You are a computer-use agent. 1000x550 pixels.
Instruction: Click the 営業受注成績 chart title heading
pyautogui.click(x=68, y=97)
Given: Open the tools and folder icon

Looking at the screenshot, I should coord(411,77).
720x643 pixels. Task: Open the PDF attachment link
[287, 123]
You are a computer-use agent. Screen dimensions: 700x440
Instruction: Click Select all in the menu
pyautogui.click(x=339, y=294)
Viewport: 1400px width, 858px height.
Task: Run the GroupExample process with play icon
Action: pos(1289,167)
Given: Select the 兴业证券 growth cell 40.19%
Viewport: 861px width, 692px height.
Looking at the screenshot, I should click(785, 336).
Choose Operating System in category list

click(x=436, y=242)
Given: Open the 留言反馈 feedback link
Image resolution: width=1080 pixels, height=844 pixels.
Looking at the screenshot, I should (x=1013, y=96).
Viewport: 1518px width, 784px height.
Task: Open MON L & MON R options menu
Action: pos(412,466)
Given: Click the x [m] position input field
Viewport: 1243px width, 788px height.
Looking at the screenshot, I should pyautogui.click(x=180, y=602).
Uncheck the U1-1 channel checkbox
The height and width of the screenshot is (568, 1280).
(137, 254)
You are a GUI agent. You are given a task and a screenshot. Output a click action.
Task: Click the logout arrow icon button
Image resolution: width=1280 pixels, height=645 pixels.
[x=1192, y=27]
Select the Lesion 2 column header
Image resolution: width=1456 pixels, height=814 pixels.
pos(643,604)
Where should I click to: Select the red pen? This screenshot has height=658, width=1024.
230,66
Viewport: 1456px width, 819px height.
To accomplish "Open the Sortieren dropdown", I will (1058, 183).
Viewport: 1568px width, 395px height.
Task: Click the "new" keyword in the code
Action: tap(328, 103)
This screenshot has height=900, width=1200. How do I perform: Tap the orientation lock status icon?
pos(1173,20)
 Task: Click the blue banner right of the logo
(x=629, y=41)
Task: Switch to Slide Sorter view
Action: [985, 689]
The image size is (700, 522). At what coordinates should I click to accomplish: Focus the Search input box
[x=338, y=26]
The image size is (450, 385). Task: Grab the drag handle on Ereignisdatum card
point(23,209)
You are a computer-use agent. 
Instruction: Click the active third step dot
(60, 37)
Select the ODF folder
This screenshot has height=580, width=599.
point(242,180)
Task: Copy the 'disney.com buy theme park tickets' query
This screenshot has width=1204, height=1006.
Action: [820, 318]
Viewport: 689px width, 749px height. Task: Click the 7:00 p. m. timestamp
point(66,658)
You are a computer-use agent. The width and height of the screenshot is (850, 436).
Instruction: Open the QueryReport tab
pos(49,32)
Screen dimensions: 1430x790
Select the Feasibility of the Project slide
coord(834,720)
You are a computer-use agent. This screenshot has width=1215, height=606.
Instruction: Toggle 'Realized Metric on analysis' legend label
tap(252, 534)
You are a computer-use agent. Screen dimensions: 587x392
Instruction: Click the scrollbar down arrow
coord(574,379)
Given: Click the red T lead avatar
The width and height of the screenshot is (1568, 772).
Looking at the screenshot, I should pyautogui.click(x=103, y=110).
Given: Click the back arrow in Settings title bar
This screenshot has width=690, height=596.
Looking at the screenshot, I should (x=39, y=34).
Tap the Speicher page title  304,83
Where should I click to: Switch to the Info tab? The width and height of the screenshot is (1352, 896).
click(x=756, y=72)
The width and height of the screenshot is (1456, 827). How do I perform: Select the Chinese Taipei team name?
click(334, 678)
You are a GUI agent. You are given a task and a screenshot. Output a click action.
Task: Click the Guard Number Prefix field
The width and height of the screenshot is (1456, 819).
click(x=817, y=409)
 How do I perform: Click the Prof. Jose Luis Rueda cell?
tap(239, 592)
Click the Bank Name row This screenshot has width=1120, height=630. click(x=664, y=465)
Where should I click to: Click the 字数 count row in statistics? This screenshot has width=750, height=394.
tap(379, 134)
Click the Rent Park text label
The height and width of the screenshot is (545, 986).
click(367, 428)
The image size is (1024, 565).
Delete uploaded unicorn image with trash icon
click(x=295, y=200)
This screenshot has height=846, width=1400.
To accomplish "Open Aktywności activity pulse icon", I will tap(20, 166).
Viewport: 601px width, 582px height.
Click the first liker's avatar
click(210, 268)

○ ○ ○

THE TASK:
Reproduce everything above from the line containing "Screen dimensions: 1430x790" down to the line containing "tap(252, 534)", both of those lines included.

EXPECTED OUTPUT:
Screen dimensions: 1430x790
Select the Feasibility of the Project slide
coord(834,720)
You are a computer-use agent. This screenshot has width=1215, height=606.
Instruction: Toggle 'Realized Metric on analysis' legend label
tap(252, 534)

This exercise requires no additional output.